When I asked if she ever dreamed of patterns like the “dreamweavers” popularized by different media, Yê Nida said that she had never been visited by Fu Dalu [owner/spirit of the abaca] in her dreams and that it was Bo-i Diwa Ofong who was truly the dreamweaver. Jenita, who is the granddaughter of Bo-i Diwa, commented that the bang gala design came to her grandmother in a dream but they were not clear designs, as was later confided to Jenita. Bo-i Diwa would work out on the several patterns presented to her in the dreams to make one design. Sometimes, Bo-i Diwa said to Jenita, Fu Dalu would even give her instructions on what the designs mean and what they are for.

I asked Yê Nida if she knows of anyone alive who still dreams the patterns, and with a sad note said, “no one dreams patterns anymore.” She added that maybe all the basic patterns have already been revealed and that the weavers now have to work newer ones inspired by the “revealed patterns”.

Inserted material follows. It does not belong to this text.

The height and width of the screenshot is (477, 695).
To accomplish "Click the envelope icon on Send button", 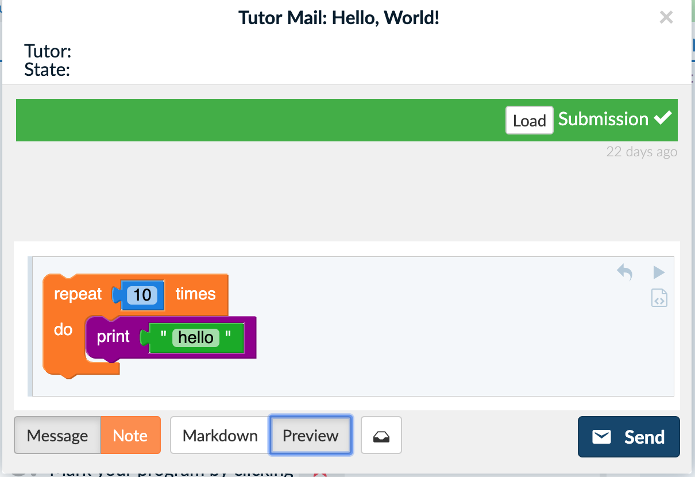I will pyautogui.click(x=601, y=436).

We ended our interview on this melancholic note. I thanked her profusely for her time and for granting me an interview. My head was still reeling from all the information I received from Yê Nida, but I realized that my heart was heavy form her last statement. The term “dreamweavers” have been synonymous to the Tboli but with the dreamweavers never dreaming anymore, has the tnalak been relegated to another inert cultural artifact?